The Consumer Financial Protection Bureau (CFPB) on April 9 ordered Bank of America Corp. (BofA) to provide an estimated $727 million in relief to roughly 1.4 million consumers it says were harmed by deceptive marketing related to controversial credit card add-on products. BofA also illegally charged approximately 1.9 million consumer accounts for credit monitoring and credit reporting services that they did not receive, according to the bureau.
The action is not surprising, as BofA indicated in an SEC filing last year that it was in agreement negotiations. Moreover, BofA is not alone in facing these orders, as various other issuers, including JPMorgan Chase ($309 million), American Express ($113 million), Discover ($200 million) and Capital One ($210 million), earlier had reached similar penalty agreements tied to credit card add-on products. Combined, the five issuers paid roughly $1.6 billion.
BofA also will pay a $45 million civil money penalty to the CFPB and to the Office of the Comptroller of the Currency, which also participated in reaching the agreement with issuer.
Betty Riess, BofA spokesperson, tells PYMNTS.com that the bank stopped offering the products in question more than a year ago and that it already had issued refund payments to the majority of affected customers. “We are committed to ensuring that our products and services are marketed and billed responsibly,” she said. Click here for BofA’s official statement.
Richard Cordray, CFPB director, said in the bureau’s agreement announcement that it had warned companies about illegal practices related to credit card add-on products. “Bank of America both deceived consumers and unfairly billed consumers for services not performed. We will not tolerate such practices and will continue to be vigilant in our pursuit of companies who wrong consumers in this market,” he said.
According to the CFPB, BofA from 2010 through 2012 actively marketed two credit card payment protection products, “Credit Protection Plus” and “Credit Protection Deluxe.” Both products allowed customers to request that the bank cancel some amount of credit card debt in the event of certain hardships, such as involuntary unemployment or disability.
Marketers went off-script
The bureau said it found that the telemarketing scripts BofA used for the products contained misstatements, and telemarketers often went off script to make sales pitches that were misleading and that omitted pertinent information.

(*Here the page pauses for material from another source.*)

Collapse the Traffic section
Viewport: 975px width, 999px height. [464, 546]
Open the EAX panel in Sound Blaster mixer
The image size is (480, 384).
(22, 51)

Among other things, the CFPB said, BofA misled consumers by leading them to believe that the first 30 days of coverage were free of charge when, in fact, by enrolling, consumers were agreeing to purchase the credit protection products. Consumers would begin incurring charges unless they cancelled within an initial 30-day review period, in which case any fees previously paid would be reimbursed.
BofA also misled some consumers about the enrollment process for these products, telling them there were additional steps to enroll in or purchase the products after the telemarketing call when in fact they were being enrolled during the calls and then charged for the products, the CFPB said.
The bank also conducted various other improprieties, including misrepresenting the benefits consumers would receive from credit-protection products, according to the bureau.
The issuer ended the marketing and sales of credit-protection products in August 2012, canceled all existing accounts as of September 2013, and provided six months of no-cost coverage to consumers enrolled as of March 2013. It stopped marketing the identity protection products in approximately December 2011, the CFPB said..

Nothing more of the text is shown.